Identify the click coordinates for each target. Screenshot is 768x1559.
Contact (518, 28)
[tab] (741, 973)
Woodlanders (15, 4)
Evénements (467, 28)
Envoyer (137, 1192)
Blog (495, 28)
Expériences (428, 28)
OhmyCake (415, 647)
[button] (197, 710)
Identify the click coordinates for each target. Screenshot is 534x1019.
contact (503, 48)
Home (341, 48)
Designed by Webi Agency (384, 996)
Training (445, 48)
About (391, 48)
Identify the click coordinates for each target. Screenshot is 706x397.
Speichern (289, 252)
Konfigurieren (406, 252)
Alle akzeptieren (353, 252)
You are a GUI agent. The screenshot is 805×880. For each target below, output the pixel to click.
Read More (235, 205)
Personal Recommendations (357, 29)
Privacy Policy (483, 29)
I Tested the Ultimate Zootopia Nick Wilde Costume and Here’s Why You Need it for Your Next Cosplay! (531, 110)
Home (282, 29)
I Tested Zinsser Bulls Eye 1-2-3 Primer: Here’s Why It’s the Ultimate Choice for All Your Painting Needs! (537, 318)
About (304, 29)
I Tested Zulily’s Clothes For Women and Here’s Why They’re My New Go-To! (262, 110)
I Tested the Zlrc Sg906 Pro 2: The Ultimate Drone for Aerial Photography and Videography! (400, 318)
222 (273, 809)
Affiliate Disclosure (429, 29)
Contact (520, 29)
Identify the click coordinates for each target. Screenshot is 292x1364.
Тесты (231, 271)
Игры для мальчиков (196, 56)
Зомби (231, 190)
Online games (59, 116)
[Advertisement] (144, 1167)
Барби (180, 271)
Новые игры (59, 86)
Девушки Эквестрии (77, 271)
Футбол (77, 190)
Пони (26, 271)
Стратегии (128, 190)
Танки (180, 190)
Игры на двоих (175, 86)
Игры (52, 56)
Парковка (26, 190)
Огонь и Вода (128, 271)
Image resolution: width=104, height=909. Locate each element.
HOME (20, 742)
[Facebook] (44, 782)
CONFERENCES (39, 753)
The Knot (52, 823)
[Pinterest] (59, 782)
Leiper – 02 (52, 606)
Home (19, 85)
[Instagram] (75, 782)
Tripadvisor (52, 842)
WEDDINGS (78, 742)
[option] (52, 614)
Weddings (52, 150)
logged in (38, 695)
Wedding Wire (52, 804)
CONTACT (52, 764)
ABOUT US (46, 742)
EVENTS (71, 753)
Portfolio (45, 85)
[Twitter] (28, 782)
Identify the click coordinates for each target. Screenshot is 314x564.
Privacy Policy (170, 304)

......

TASK BRIEF
Please rewrite all of the material above, replacing every "click coordinates" with "tap coordinates" and leaving everything else unchanged.

EXPECTED ANSWER
Identify the tap coordinates for each target. Screenshot is 768x1559.
Contact (518, 28)
[tab] (741, 973)
Woodlanders (15, 4)
Evénements (467, 28)
Envoyer (137, 1192)
Blog (495, 28)
Expériences (428, 28)
OhmyCake (415, 647)
[button] (197, 710)
Identify the tap coordinates for each target. Screenshot is 534x1019.
contact (503, 48)
Home (341, 48)
Designed by Webi Agency (384, 996)
Training (445, 48)
About (391, 48)
Identify the tap coordinates for each target. Screenshot is 706x397.
Speichern (289, 252)
Konfigurieren (406, 252)
Alle akzeptieren (353, 252)
You are a GUI agent. The screenshot is 805×880. For each target below, output the pixel to click.
Read More (235, 205)
Personal Recommendations (357, 29)
Privacy Policy (483, 29)
I Tested the Ultimate Zootopia Nick Wilde Costume and Here’s Why You Need it for Your Next Cosplay! (531, 110)
Home (282, 29)
I Tested Zinsser Bulls Eye 1-2-3 Primer: Here’s Why It’s the Ultimate Choice for All Your Painting Needs! (537, 318)
About (304, 29)
I Tested Zulily’s Clothes For Women and Here’s Why They’re My New Go-To! (262, 110)
I Tested the Zlrc Sg906 Pro 2: The Ultimate Drone for Aerial Photography and Videography! (400, 318)
222 (273, 809)
Affiliate Disclosure (429, 29)
Contact (520, 29)
Identify the tap coordinates for each target. Screenshot is 292x1364.
Тесты (231, 271)
Игры для мальчиков (196, 56)
Зомби (231, 190)
Online games (59, 116)
[Advertisement] (144, 1167)
Барби (180, 271)
Новые игры (59, 86)
Девушки Эквестрии (77, 271)
Футбол (77, 190)
Пони (26, 271)
Стратегии (128, 190)
Танки (180, 190)
Игры на двоих (175, 86)
Игры (52, 56)
Парковка (26, 190)
Огонь и Вода (128, 271)
Image resolution: width=104, height=909. Locate each element.
HOME (20, 742)
[Facebook] (44, 782)
CONFERENCES (39, 753)
The Knot (52, 823)
[Pinterest] (59, 782)
Leiper – 02 (52, 606)
Home (19, 85)
[Instagram] (75, 782)
Tripadvisor (52, 842)
WEDDINGS (78, 742)
[option] (52, 614)
Weddings (52, 150)
logged in (38, 695)
Wedding Wire (52, 804)
CONTACT (52, 764)
ABOUT US (46, 742)
EVENTS (71, 753)
Portfolio (45, 85)
[Twitter] (28, 782)
Identify the tap coordinates for each target. Screenshot is 314x564.
Privacy Policy (170, 304)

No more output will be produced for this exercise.